**About this exercise**
Without including any images, please transcribe all the lines below exactly.

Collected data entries
|---|

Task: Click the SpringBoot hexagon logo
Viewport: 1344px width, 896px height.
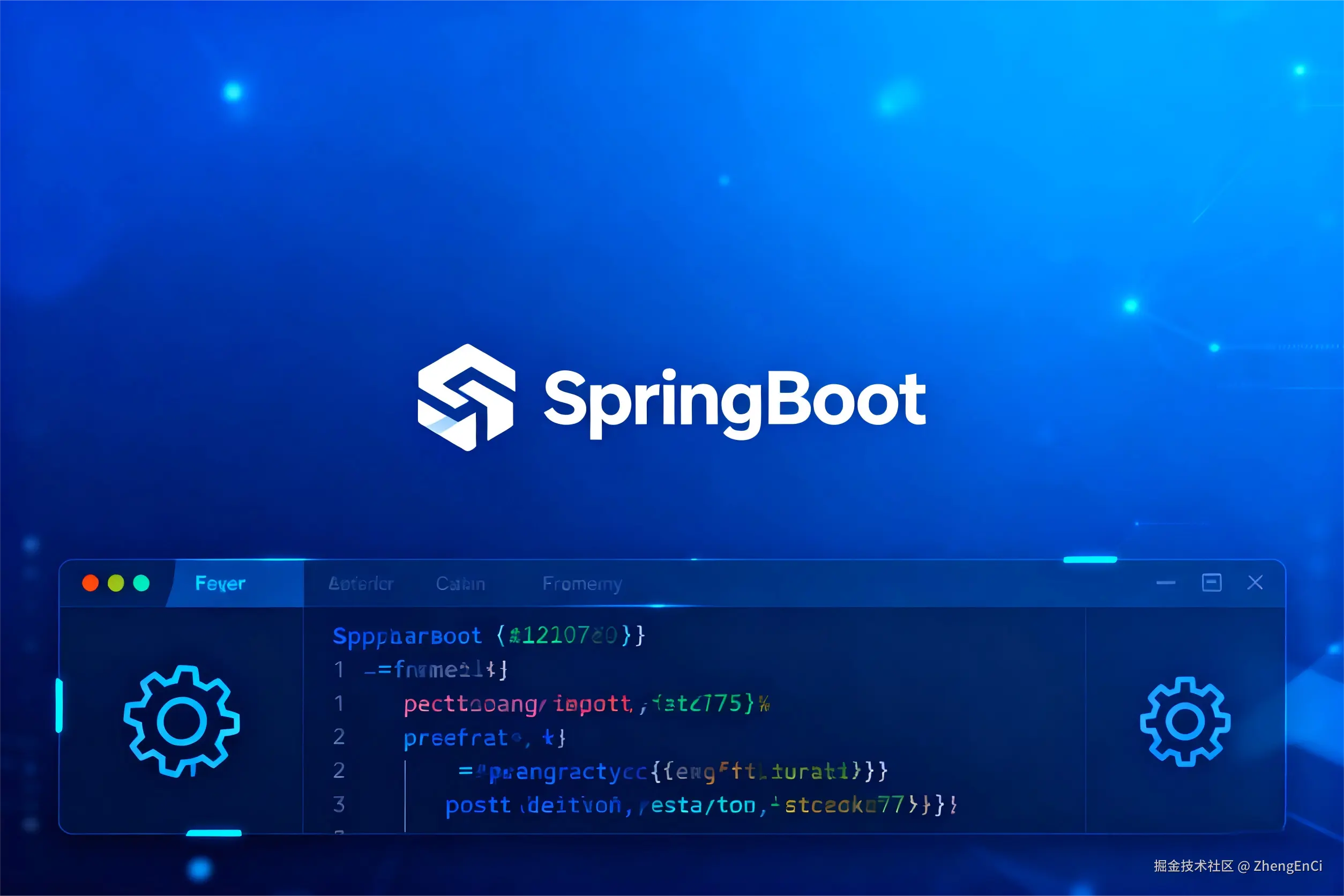Action: pyautogui.click(x=466, y=398)
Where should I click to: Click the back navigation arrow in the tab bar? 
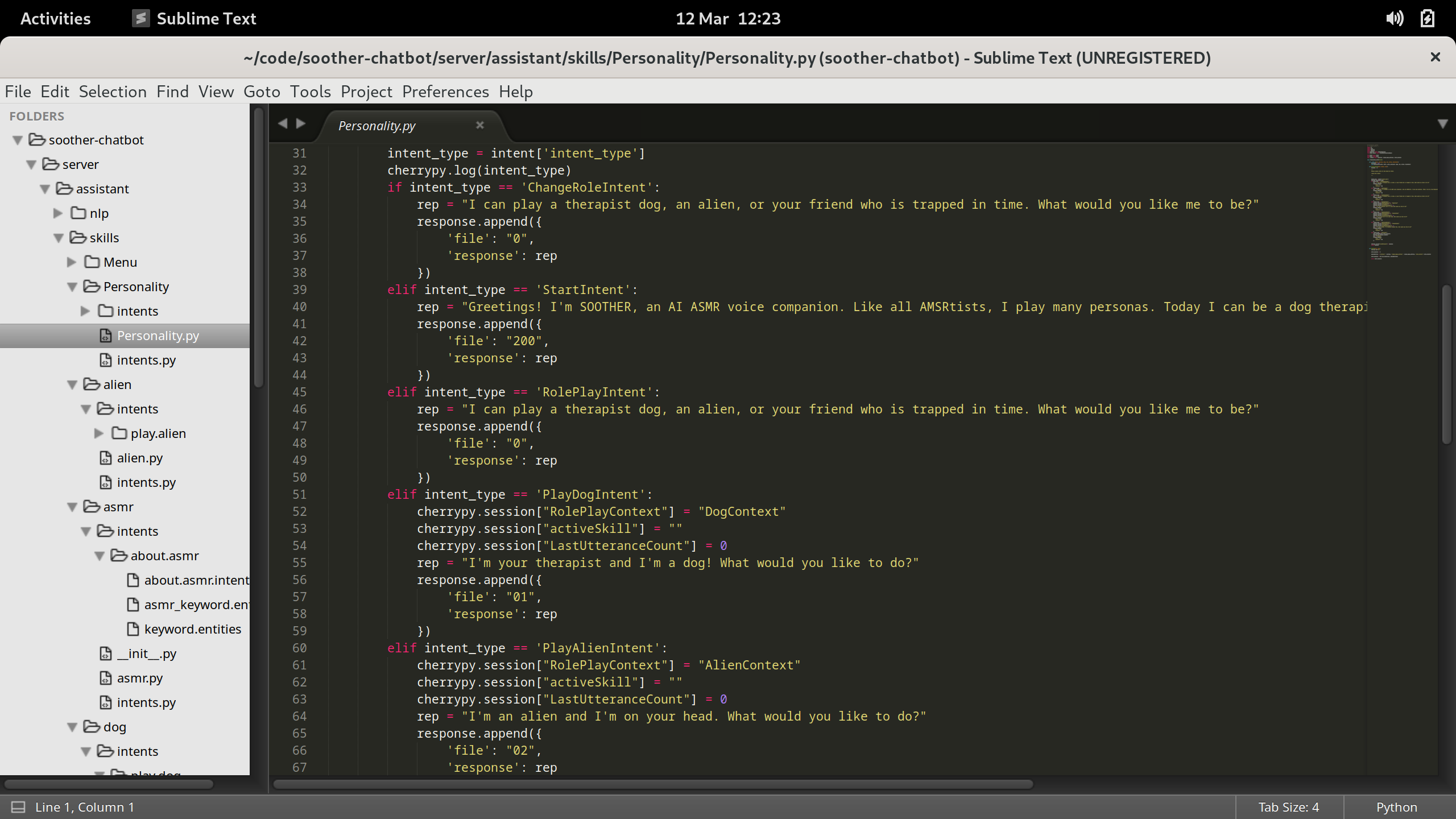click(283, 123)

|---|

**Result of this task**
Task: Click the SpringBoot hexagon logo
Viewport: 1344px width, 896px height.
Action: pyautogui.click(x=466, y=398)
Where should I click to: Click the back navigation arrow in the tab bar? 
click(283, 123)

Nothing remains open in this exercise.